We added web search to a local RAG pipeline. It looked straightforward.
It wasn’t.
What followed:
- broken assumptions about scoring
- a safety model that behaved differently than we expected
- a “temporary” bypass that stuck around way too long
- and a cross-encoder that happily ranked navigation menus instead of content
Here’s what actually broke, and how we ended up fixing it.
TL;DR
- Treat web retrieval as another retrieval leg—not a special case
- Safety needs layers, but the baseline can’t be configurable away
- Fix score normalization before touching thresholds
- Pre-filter aggressively before the expensive steps
- Any workaround will outlive the issue it was meant to patch
1. Adding a fourth retrieval leg
The starting point was a pretty standard hybrid RAG setup: vector search (ChromaDB), BM25, and a graph index, all merged via Reciprocal Rank Fusion.

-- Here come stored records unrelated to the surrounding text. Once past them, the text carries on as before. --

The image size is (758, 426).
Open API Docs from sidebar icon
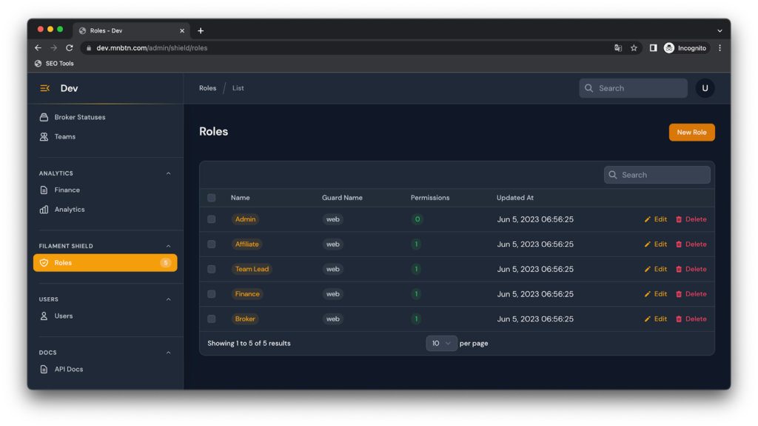[x=44, y=369]
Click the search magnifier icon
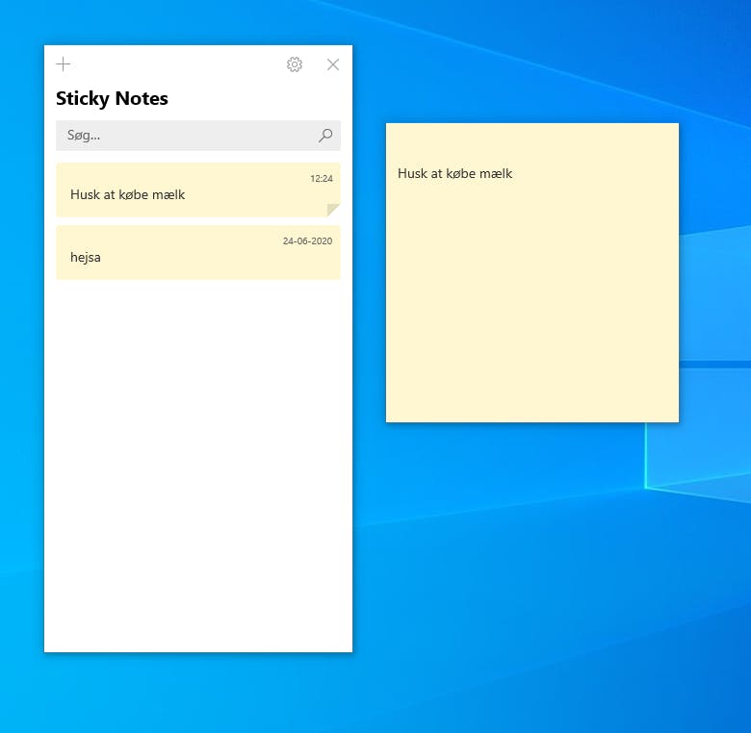This screenshot has height=733, width=751. point(325,136)
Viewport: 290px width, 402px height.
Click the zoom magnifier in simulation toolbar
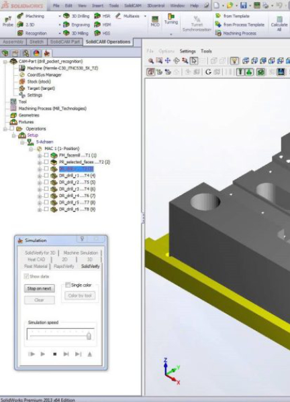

Adding web search felt like an obvious extension: just another retriever. Fetch results, wrap them, feed them into RRF, then let the same reranking and filtering pipeline handle everything.
That part worked fine. Web results flowed through the system exactly like local ones.
The important part, in retrospect, was this:
Nothing downstream needed to know whether a document came from the web or from the local corpus. That kept the architecture clean—but it also meant that any flaws in scoring or filtering would affect everything at once.
2. Safety isn’t just “a filter” (safeguards)
One thing that became clear quickly: web retrieval isn’t just retrieval. It’s a side-effect. You’re turning a user query into a network call.
Once you look at it that way, safety becomes part of system correctness.
We ended up with a layered set of safeguards:
- hard blocks for categories that should never pass
- pattern filters for injection and obvious attacks
- a lightweight intent classifier for borderline cases
- query sanitation before sending anything externally
The key decision was where the baseline lives. We kept it in code, not config. Config can only tighten things—never relax them.
That wasn’t about compliance as much as predictability. If behavior can change silently via config, it becomes difficult to reason about what the system will actually do in production.
3. The two-booleans trap
We made the classic mistake of representing one concept with two booleans.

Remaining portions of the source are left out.